Copy out the article "Writing about writing" below in full, word for word.

[Text to read]
━━━━━━━━━━━━━━━━
Writing about writing


Meredith Ablao, (staff writer)

As I asked several people why they didn’t like to write, and the majority of people said, “I don’t like to write because I hate it.” To most people this means nothing or it is just funny, but to me there is a reason behind it. I think each and everyone of us has experienced something that has had us on the floor in tears or peacefully smiling down at the paper. Writing. Some love it, some hate it, and some want to understand why. Writing impacts the way we live our lives, but why do teenagers dislike it so much?

  A large amount of teenager’s lives are spent sitting in a classroom filled with peers they like or dislike, and posters to constantly gaze at until the hour is over, but a classroom environment is key to writing successfully. “Put yourself in an environment where you can completely accept all the unconscious stuff that comes to you from the inner workings of your mind,” said Bob Dylan, extolling the virtues of how to write in a physical environment. Often, the best writers are easily distracted by background noises and, surprisingly, lighting and temperature. It agitates them to become less creative.
━━━━━━━━━━━━━━━━
[Material provided]

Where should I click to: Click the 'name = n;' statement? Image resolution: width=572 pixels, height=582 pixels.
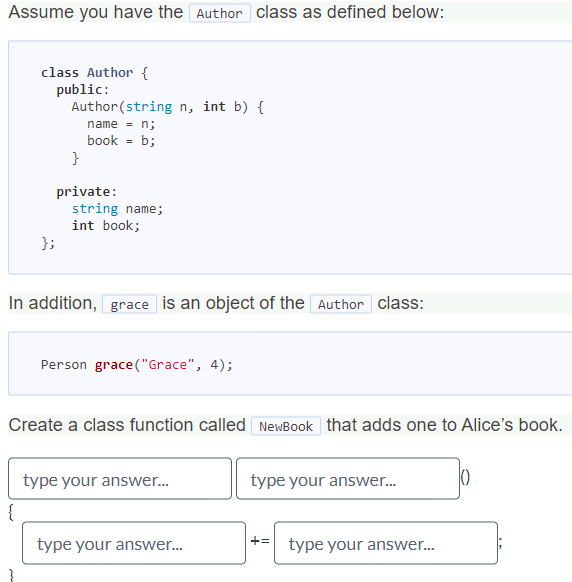pos(121,124)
━━━━━━━━━━━━━━━━
[Complete answer]
Writing about writing


Meredith Ablao, (staff writer)

As I asked several people why they didn’t like to write, and the majority of people said, “I don’t like to write because I hate it.” To most people this means nothing or it is just funny, but to me there is a reason behind it. I think each and everyone of us has experienced something that has had us on the floor in tears or peacefully smiling down at the paper. Writing. Some love it, some hate it, and some want to understand why. Writing impacts the way we live our lives, but why do teenagers dislike it so much?

  A large amount of teenager’s lives are spent sitting in a classroom filled with peers they like or dislike, and posters to constantly gaze at until the hour is over, but a classroom environment is key to writing successfully. “Put yourself in an environment where you can completely accept all the unconscious stuff that comes to you from the inner workings of your mind,” said Bob Dylan, extolling the virtues of how to write in a physical environment. Often, the best writers are easily distracted by background noises and, surprisingly, lighting and temperature. It agitates them to become less creative.